----- Original Message ----- From: "Charles Brown" <cbrown at michiganlegal.org>
-Seems to me the level of open terrorist rule in post-Reconstruction US is as -much or more as in Fascist Italy, and there should be a revision of history -by which the US is declared fascist in this period.
I'm not sure what is gained by using a term that is poorly defined in the modern era. At the federal level, it's not really accurate, since the Klan-based terror was in opposition to federal power. As for the state governments, why not just call them "terrorist-backed states." It has a hell of a lot more resonance in modern vocabularies.
-- Nathan Newman
----- Original Message ----- From: "Yoshie Furuhashi" <furuhashi.1 at osu.edu <http://mailman.lbo-talk.org/mailman/listinfo/lbo-talk> >
Nathan wrote:
>The overall theme is that the present court is using judicial review
>to attack a range of federal civil rights laws and are replicating
>the history from the 19th century when the courts killed
>Reconstruction.
-Nathan, you draw a wrong lesson from your own paper, if you focus -your fire on courts and judicial review. As you write yourself, "The -ultimate bulwark of white supremacy was _violence_" (emphasis added, -Nathan Newman and J. J. Gass, "A New Birth of Freedom: The Forgotten -History of the 13th, 14th, and 15th Amendments," 2004, -<http://www.brennancenter.org/resources/ji/ji5.pdf>, p. 16), and what -sealed the fate of Blacks was that "control of federal power shifted -from pro-civil-rights Radical Republicans to _the party's -pro-business faction_" (emphasis added, p. 19):
But what allowed the violence to go unpunished? Federal law made Klan violence illegal after the Civil War and was actually quite successful in rooting it out during President Grant's first term-- 1869-1873. The 1872 election was conducted with relatively little violence and blacks voted in mass numbers and were elected to office across the South.
So what changed? As the paper documents, what changed was that the US Supreme Court struck down the Reconstruction Enforcement laws as unconstitutional. In Colfax, Louisiana in 1873, 100 blacks were murdered as they defended their right to vote. The Supreme Court declared that the ringleaders for this violence could not be prosecuted under federal law. This meant that white supremacists could launch terrorist murder across the South and the federal government could do nothing to stop it.
So by 1874 and 1876, blacks were largely no longer able to vote except in smaller numbers due to that violence, so Democrats first took over the Congress and then got more votes for the Presidency. It was only at that point that the pro-business Republicans could argue that a civil rights agenda was hopeless, they no longer had a base in the South, so new political calculations had to be made. (And remember, pro-civil rights Republicans would continue to be nominated; they just couldn't do anything at the federal level).
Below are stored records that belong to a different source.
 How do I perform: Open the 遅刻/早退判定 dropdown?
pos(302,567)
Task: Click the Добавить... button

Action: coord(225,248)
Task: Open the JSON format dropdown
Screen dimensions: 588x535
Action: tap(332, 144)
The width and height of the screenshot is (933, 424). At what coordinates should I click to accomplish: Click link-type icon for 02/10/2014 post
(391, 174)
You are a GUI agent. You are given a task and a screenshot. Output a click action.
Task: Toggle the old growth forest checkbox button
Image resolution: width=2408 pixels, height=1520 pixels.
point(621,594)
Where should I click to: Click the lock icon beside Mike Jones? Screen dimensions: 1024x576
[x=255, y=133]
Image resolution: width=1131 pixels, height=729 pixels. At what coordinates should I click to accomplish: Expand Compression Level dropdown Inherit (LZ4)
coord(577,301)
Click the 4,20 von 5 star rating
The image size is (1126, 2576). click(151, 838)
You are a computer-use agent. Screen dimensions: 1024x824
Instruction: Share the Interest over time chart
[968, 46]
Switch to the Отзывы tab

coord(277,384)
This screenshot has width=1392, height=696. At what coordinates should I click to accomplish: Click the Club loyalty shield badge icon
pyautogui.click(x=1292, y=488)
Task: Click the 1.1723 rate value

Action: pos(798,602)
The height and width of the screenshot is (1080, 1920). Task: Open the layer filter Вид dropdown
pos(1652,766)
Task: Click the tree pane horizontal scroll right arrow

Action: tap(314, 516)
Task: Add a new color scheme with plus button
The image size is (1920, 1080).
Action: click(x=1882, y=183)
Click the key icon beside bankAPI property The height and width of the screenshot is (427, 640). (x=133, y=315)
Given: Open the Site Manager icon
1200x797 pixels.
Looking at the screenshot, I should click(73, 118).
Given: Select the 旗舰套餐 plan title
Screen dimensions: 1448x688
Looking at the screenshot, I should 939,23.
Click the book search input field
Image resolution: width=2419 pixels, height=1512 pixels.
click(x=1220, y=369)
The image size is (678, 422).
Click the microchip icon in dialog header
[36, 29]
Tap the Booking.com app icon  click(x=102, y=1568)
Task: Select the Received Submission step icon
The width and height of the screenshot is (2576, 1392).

The point of the story is that that the political shift in the Republicans came AFTER the Court killed the Reconstruction laws. History tends to focus on the deal in 1876, but the fate of Reconstruction had already been sealed by the Cruikshank and Reese decisions, since blacks de facto were going to have no chance to vote or defend their civil rights in any case, whoever controlled the federal government.
One of my points is that liberalism has obscured this history-- in the Progressive Era, they ignored it because they wanted to make common cause with white racists in the South on economic issues, and then wanted to obscure it because they were defending court power under the Warren Court. But it was the Supreme Court before the Civil War that struck down the Missouri Compromise as unconstitutional and allowed slaves into every territory, thereby precipitating the Civil War.
And it was the Supreme Court after the Civil War that made the Klan's violence untouchable by federal law enforcement, thereby dooming Reconstruction.
And it was the Supreme Court that would block progressive economic legislation for decades in the Lochner Era. I've never seen a good analysis on this question, but in the whole "Why No Socialism in the US" debate, the role of the Court in making socialist policies nearly impossible to enact for decades should be part of the calculus.